Secretary for Defence sets ambitious targets for SA defence industry


Secretary for Defence Dr Sam Gulube has set ambitious targets for the South African defence industry, and hopes to double direct employment to 30 000 by 2023 as well as improve export turnover and investment.

Gulube made the comments as he was delivering the keynote address at the sixth annual Aerospace, Maritime and Defence (AMD) Conference at the CSIR International Convention Centre in Pretoria last week. The conference was hosted by Creative Space Media, and once again attracted hundreds of local and international delegates and speakers, including UN procurement officials.

Gulube noted that the downturn of the South African economy has resulted in reduced funding being allocated towards defence (less than 1% of GDP), which not only impacts the Department of Defence but also the South African defence industry, which is now more than ever dependent on exports to survive.
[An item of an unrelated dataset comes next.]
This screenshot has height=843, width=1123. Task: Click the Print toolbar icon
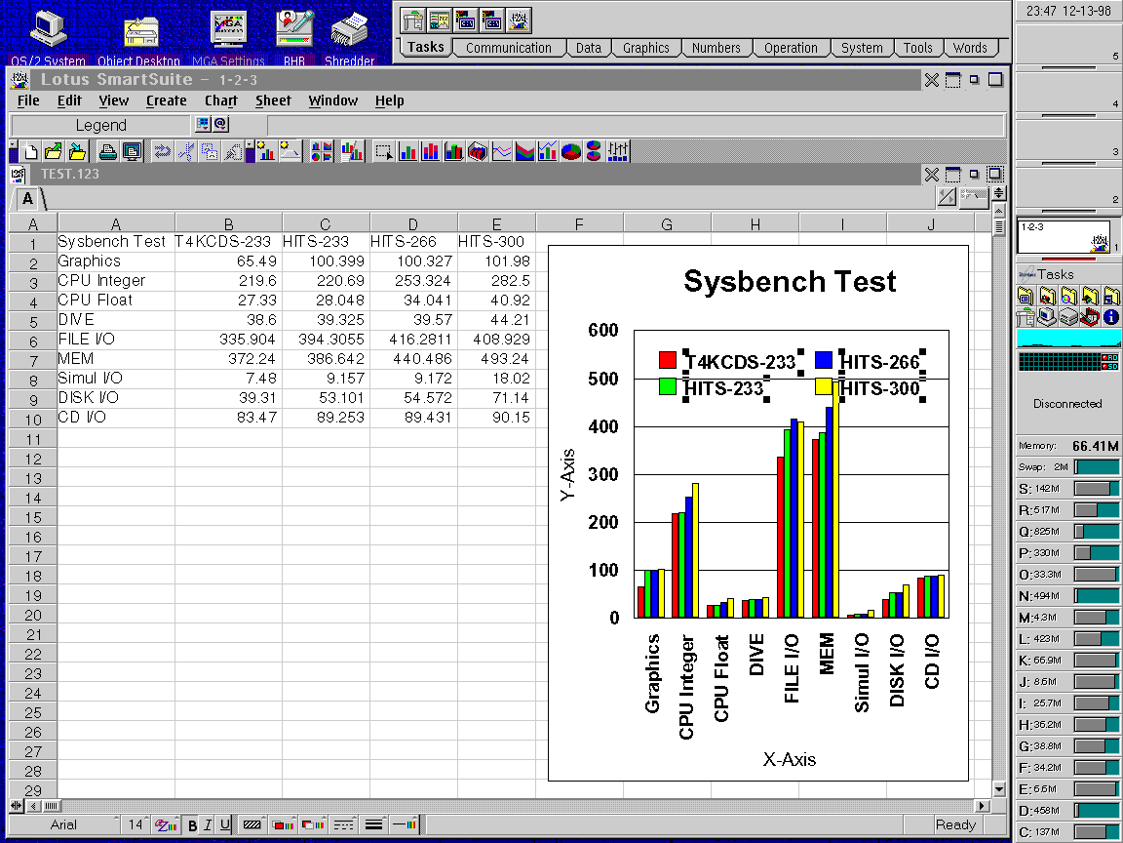coord(108,151)
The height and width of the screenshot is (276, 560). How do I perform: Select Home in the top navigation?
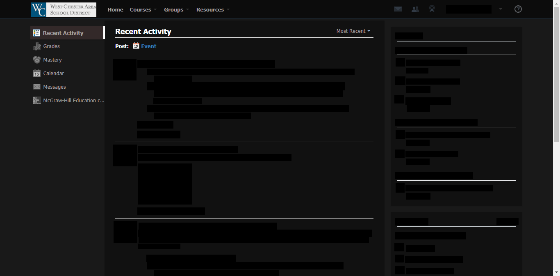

“It is our hope there will be a turnaround with light at the end of the tunnel and the South African economy will recover so it is able to support the South African National Defence Force and capabilities it requires,” he said. Gulube added that loss-making Denel is on the road to recovery, which is good not just for the National Defence Force but the industry as a whole.

Gulube said the Department of Defence is providing support to the industry where it can, such as through the National Defence Industry Council and Defence Industry Fund, amongst others. Another bonus is that United Nations reimbursements for South African participation in peacekeeping operations are no longer returning to National Treasury, but are ring-fenced for servicing South African National Defence Force equipment.

Gulube said the incumbent government is finalising a new approach to growing the economy, with the defence industry able to assist in this regard. “As the sixth administration of government identifies new approaches, the defence industry is put as one of the priorities.” Aerospace and defence are key areas that fall under the high-technology priority area. Gulube said the defence industry needs to participate in developing a master plan for the industry. This involves establishing a baseline of where the industry is at the moment, developing performance indicators and targets to be met over the next five years.

Gulube said the defence sector contributes 0.47% to the GPP and employs 15 000 people. He said the industry should target a contribution of 1% of GDP by 2023. “The direct foreign investment is expected to double form R12 billion today to R24 billion in the next five years. By 2023 we hope to increase that to 30 000 direct jobs as well as 120 000 indirect jobs. So those are the targets we as a government are setting ourselves. We hope through public private partnership…those targets will be achieved if not exceeded by 2023.”

Gulube added that “the South African defence industry needs to be re-imagined. Gone are the days when the industry could rely on the South African National Defence Force as a loyal and steady primary customer. The industry needs to sell itself – both locally and abroad and as the Department of Defence we will be there to support the industry in this endeavour.”

Gulube urged the industry to target the government to focus on growing the defence industry, promote industry capabilities such as border control solutions, highlight its job and skills creation, establish creative financing models such as bartering and work together under the Team South Africa banner.

“In spite of the many challenges facing the South African defence industry, there are many opportunities as well. South Africa remains a leader in many technological areas, as we have stated in artillery, missiles and others. It can use its non-aligned status as a drawcard. By re-imagining the way the defence industry operates and by taking a fresh perspective we can move the industry towards a successful future.”